Glass is a mysterious thing.

Humankind has been making glass since about 5,000 B.C and has been using obsidian—naturally-formed glass—even longer. However, we still don’t understand well the fundamental structure of glass, which determines properties.

Scientists at the University of California, Davis are providing new structural insights, however, with a new publication in Science that describes the first-ever glimpse of a borosilicate glass structure transition under elevated pressures. 

Boron atoms in borosilicate glass are arranged within flat triangles of three oxygen atoms (BO3), but that configuration changes in response to pressure and temperature changes. Those changes cause a transformation to tetrahedral structures of four oxygen atoms encasing a boron atom (BO4), according to the UC Davis press release.

Previously, these structures could only be studied in one coordination state or the other—but the new research provides a rare glimpse into the structural transition at pressures up to 2.5 GPa.

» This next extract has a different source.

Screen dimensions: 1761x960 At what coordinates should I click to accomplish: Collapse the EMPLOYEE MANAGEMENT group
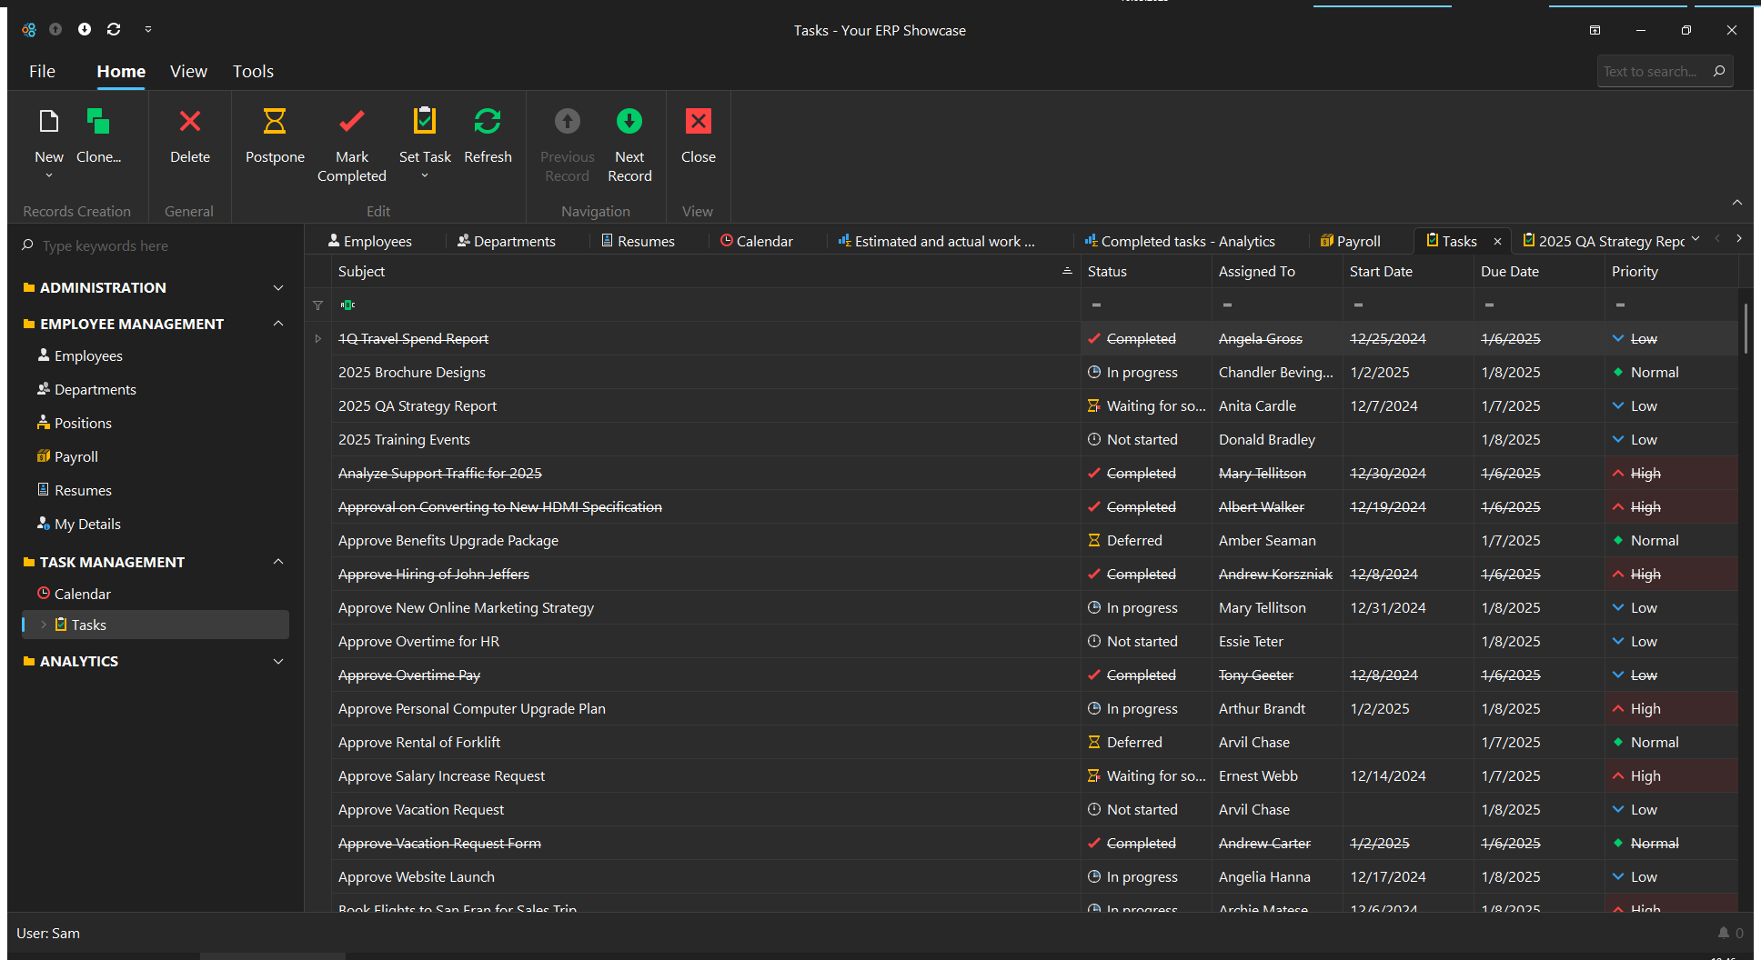coord(278,324)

Corning scientist Randall Youngman, of the company’s Science and Technology Division, sums up the work nicely in a Perspective article from the same Science issue:

“Using a novel nuclear magnetic resonance (NMR) methodology, they measured the boron-11 NMR spectrum of a borosilicate glass as a function of pressure in situ, in contrast to the more common postcompression analyses of glass. Their findings, augmented with ab initio calculations, demonstrate deformation of planar BO3 triangles, a key feature in boron-containing glasses, that leads to their eventual conversion to fourfold coordinated boron.”

The study showed that applying isotropic pressure to ambient-temperature glass leads to an anisotropic response in the structure. The pressure pushes the boron atom out of the flat triangular plane to form pyramid-like structure units. The authors suggest this intermediate step allows the boron to contact another oxygen atom and form a tetrahedral structure around the single boron.

This rare glimpse is key because the structure of glasses determines their properties—and a more thorough understanding of that structure can help scientists tweak and manipulate glasses with specific characteristics. Lack of a high-pressure NMR probe prevented such studies from being possible in the past. The group succeeded in designing a high-pressure NMR probe that can maintain hydrostatic pressures up to 2.5 GPa.

“This is an unexpected finding that may have far-reaching implications for understanding a wide range of stress-induced phenomena in amorphous materials,” says Sabyasachi Sen, senior author and UC Davis materials science professor.

The paper is “Observation of the transition state for pressure-induced BO3→ BO4 conversion in glass” (DOI: 10.1126/science.1256224).